I Do Not Like To Play With Toy Soldiers (And Other Neuroscientific Gems)

Here are excerpts from the panel discussion on the brain I moderated at the Franklin Institute. The scurrilous rumor about me and toy soldiers pops up about 4 minutes into Sam Wang’s discussion of false memories.

0 thoughts on “I Do Not Like To Play With Toy Soldiers (And Other Neuroscientific Gems)

  1. Carl,

    I spent an hour watching all of the speakers. Overall, terrific. A group of very articulate neuroscientists.

    Who was the audience?

    A couple of comments, before I forget. You say that the revolution in Neuroscience dates back 400 years, to the finding that the brain is the organ of the mind. That’s correct. But there have been a few quantal leaps, and certainly the past few years have witnessed a sudden public interest in Neuroscience coupled with pretty good advances. I’d say one of the huge steps involved Cajal and the Neuron doctrine. This was the first substantive step in the development of a computational model of how the brain could be the mind. This illustrates that progress depends as much on revolutionary ideas as advances in technology.
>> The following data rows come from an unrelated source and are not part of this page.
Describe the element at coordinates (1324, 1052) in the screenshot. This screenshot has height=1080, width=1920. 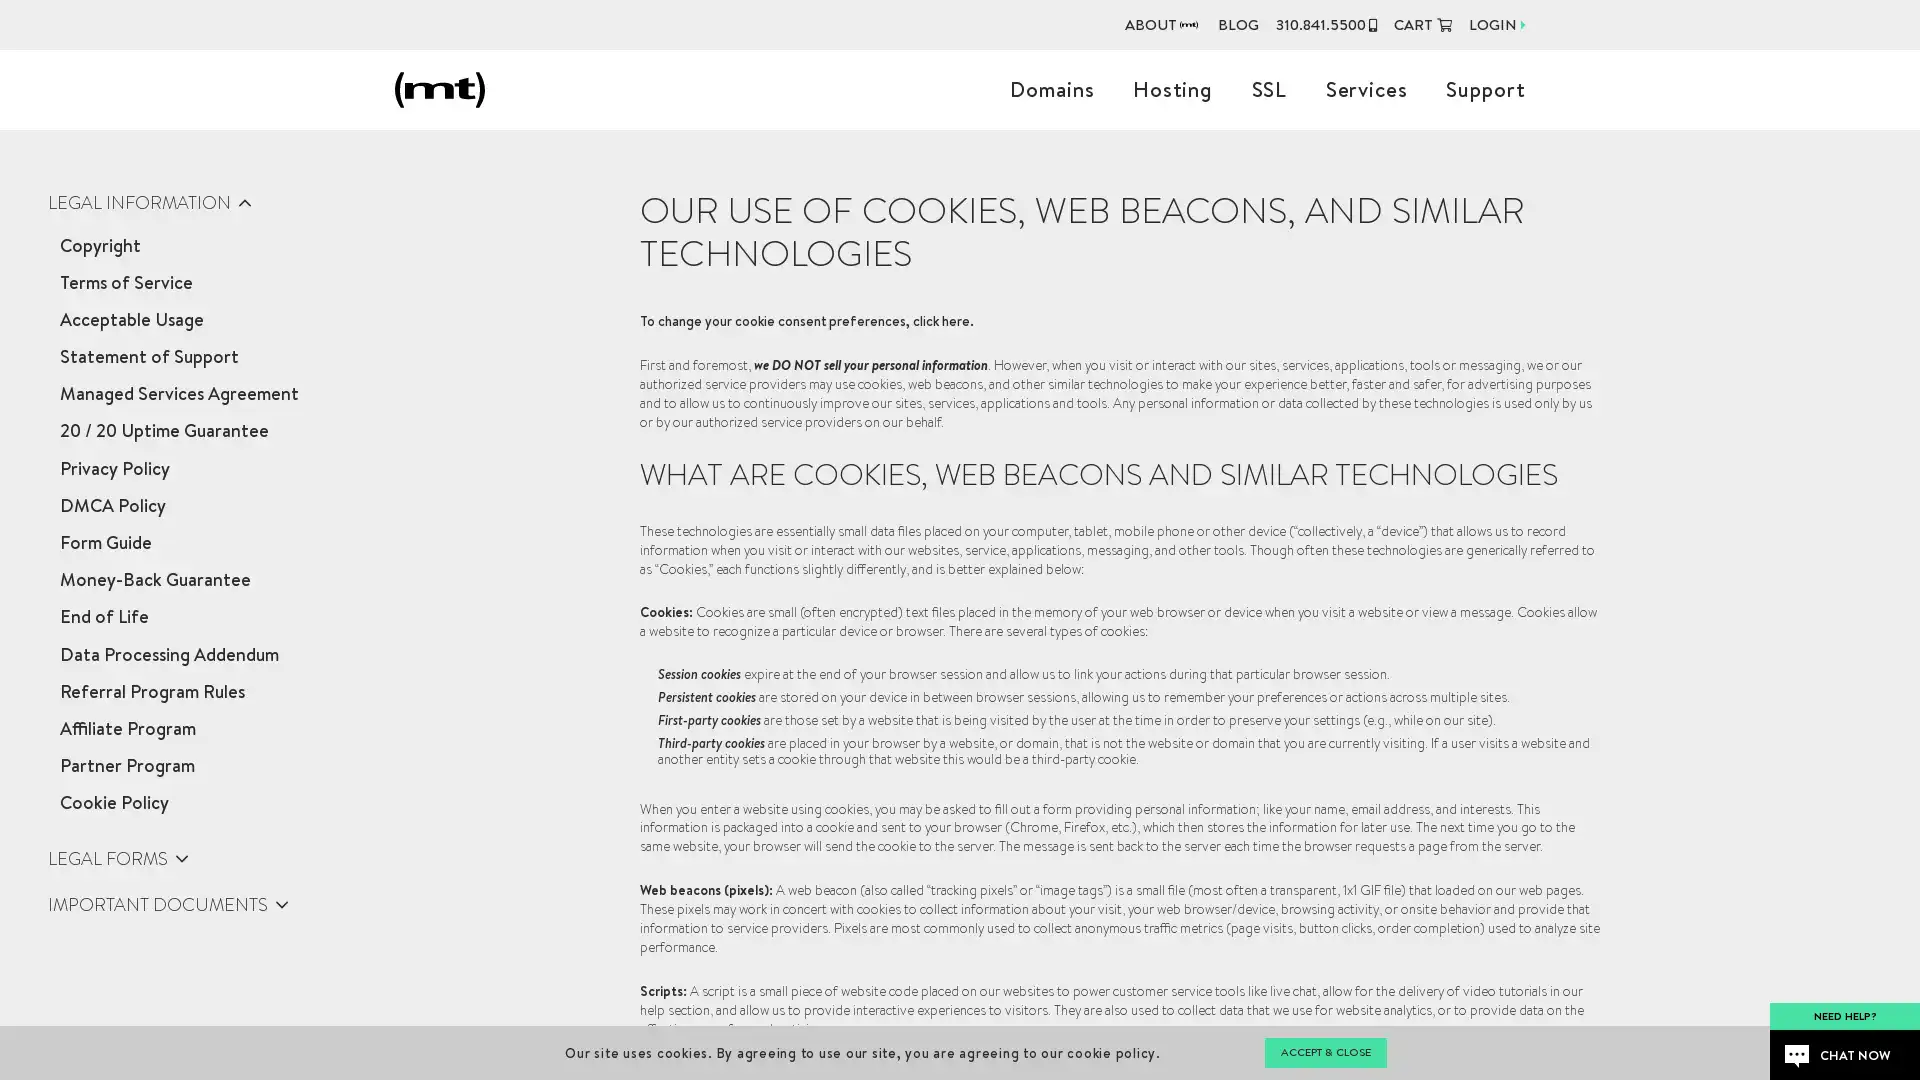
I see `ACCEPT & CLOSE` at that location.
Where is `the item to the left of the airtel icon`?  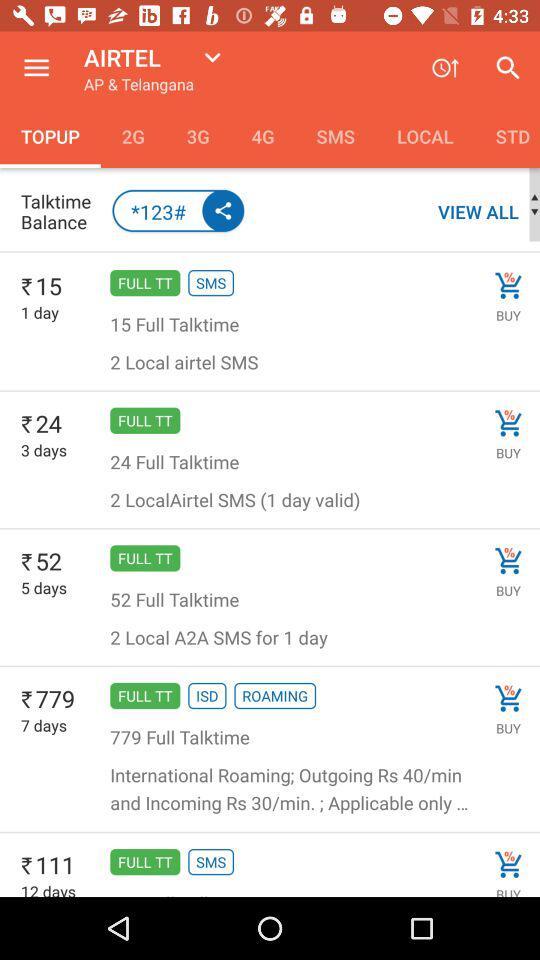 the item to the left of the airtel icon is located at coordinates (36, 68).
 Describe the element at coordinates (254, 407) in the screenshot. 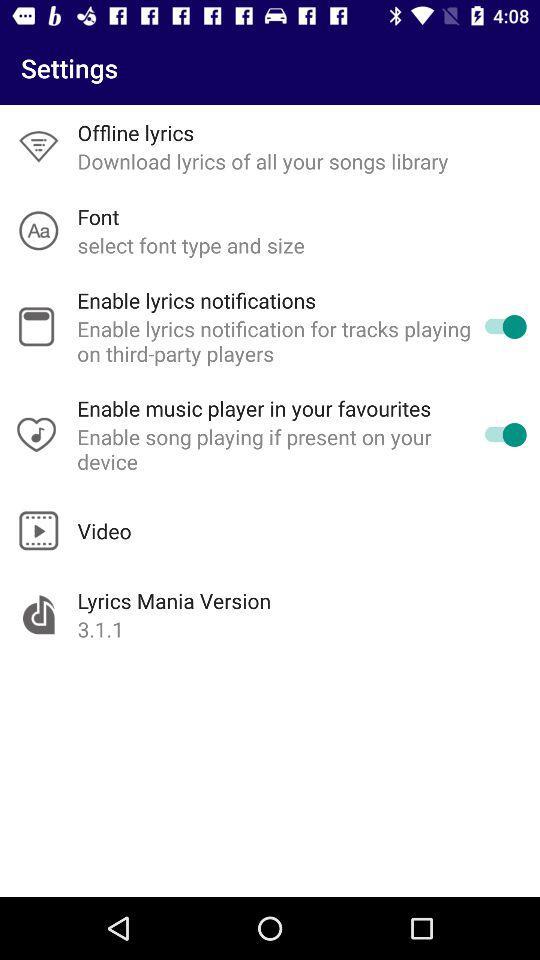

I see `the enable music player item` at that location.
    The develoment of computers is another big step. Computers demonstrate that computational processes can solve mind-like problems and, simultaneously, computers are the necessary tools for modeling brain function.

    Also, you and a number of other scientists were asked about the strengths and limitations of fMRI. I thought your answer was heading in the right direction, but didn’t go far enough. You talked about peppercorn resolution being insufficient (I’m not sure I know the size of a peppercorn). But without the ability to record the firing and interaction of individual neurons, fMRI points to the spot, but doesn’t address the question of what is happening there.

    Very enjoyable. Nice to see it online. Thanks.